根據常規體外培養方法［6］，首先采用卵細胞漿內單精子注射（intracytoplasmic sperm injection，ICSI）方式進行授精，待胚胎培養至第5/6 天，活檢囊胚滋養層細胞2～9 個進行遺傳學檢測。

1.3.5 植入前遺傳學檢測

對活檢獲得的滋養層細胞進行基于等溫多重置換擴增（multiple displacement amplification，MDA）技術的全基因組擴增（Whole genome amplification，WGA）。
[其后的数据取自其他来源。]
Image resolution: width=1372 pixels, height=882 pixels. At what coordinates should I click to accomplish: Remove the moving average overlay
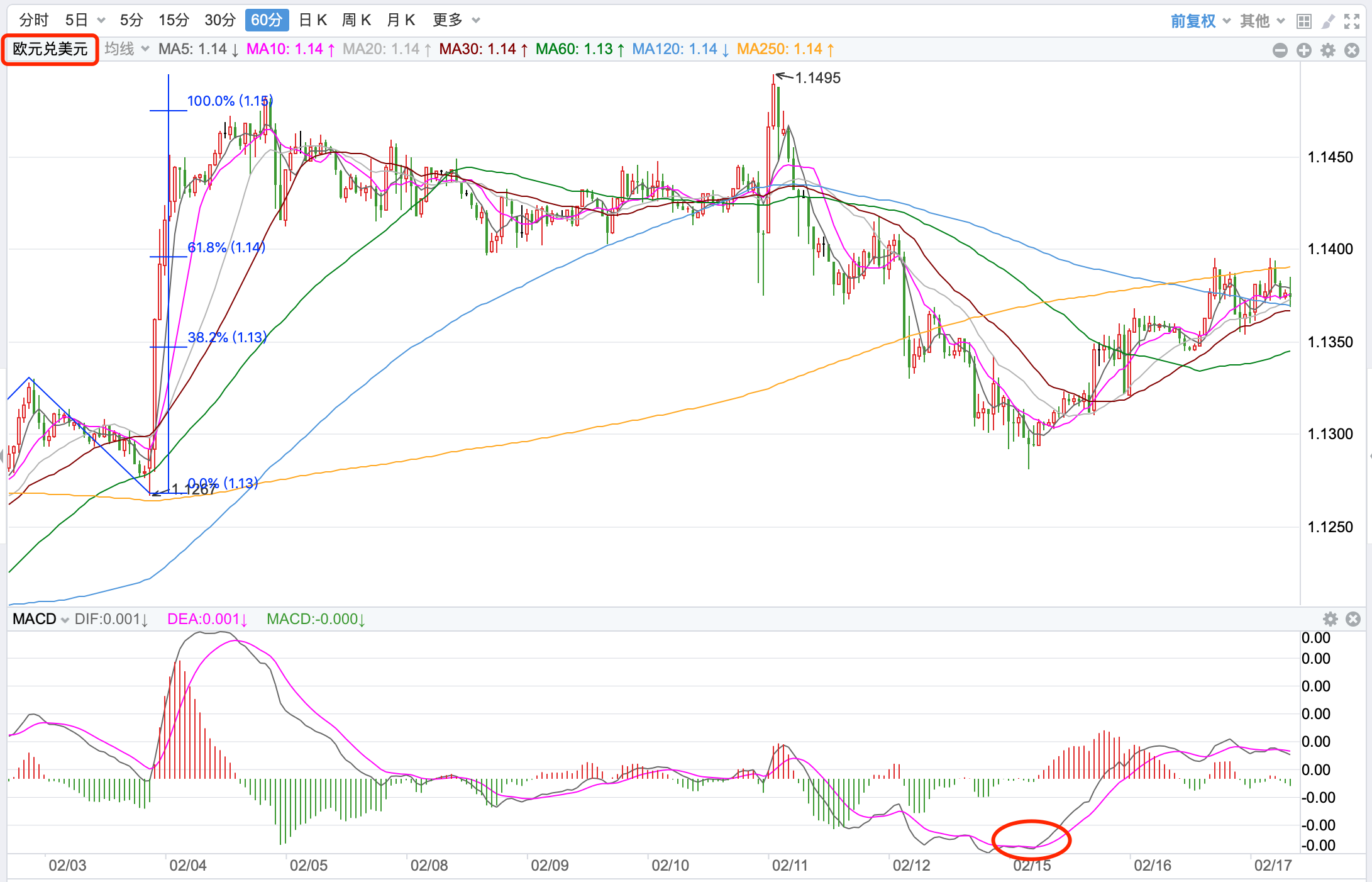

利用WGA 產物通過多重PCR 擴增胚胎MKS1基因編碼區和高密度緊密連鎖的SNP 位點，多重PCR 產物經純化和建庫后進行NGS。通過NGS 對胚胎MKS1基因突變位點直接測序和構建胚胎SNP 位點單倍型連鎖分析。通過Sanger 測序檢測MKS1基因c.472C＞T 突變驗證二代測序結果。針對正常和雜合攜帶致病突變的胚胎進行了低深度的染色體非整倍性篩查，以排除有攜帶染色體拷貝數異常的胚胎。

1.3.6 產前診斷

于孕18～24 周時行羊膜腔穿刺進行胎兒染色體核型G 顯帶分析和Sanger 測序檢測胎兒MKS1基因c.472C＞T 突變，驗證PGT 結果。

2 結果

2.1 家系成員攜帶MKS1 基因c.472C＞T 突變情況

通過Sanger 測序分析，發現該家系成員中男方（Ⅱ：1）、女方（Ⅱ：2）、男方父親（Ⅰ：1）和女方母親（Ⅰ：4）攜帶MKS1基因c.472C＞T 的致病性突變（圖2）。引產胎兒（Ⅲ：1）外院結果顯示MKS1基因c.472C＞T 純合突變，分別遺傳自父親和母親（圖1）。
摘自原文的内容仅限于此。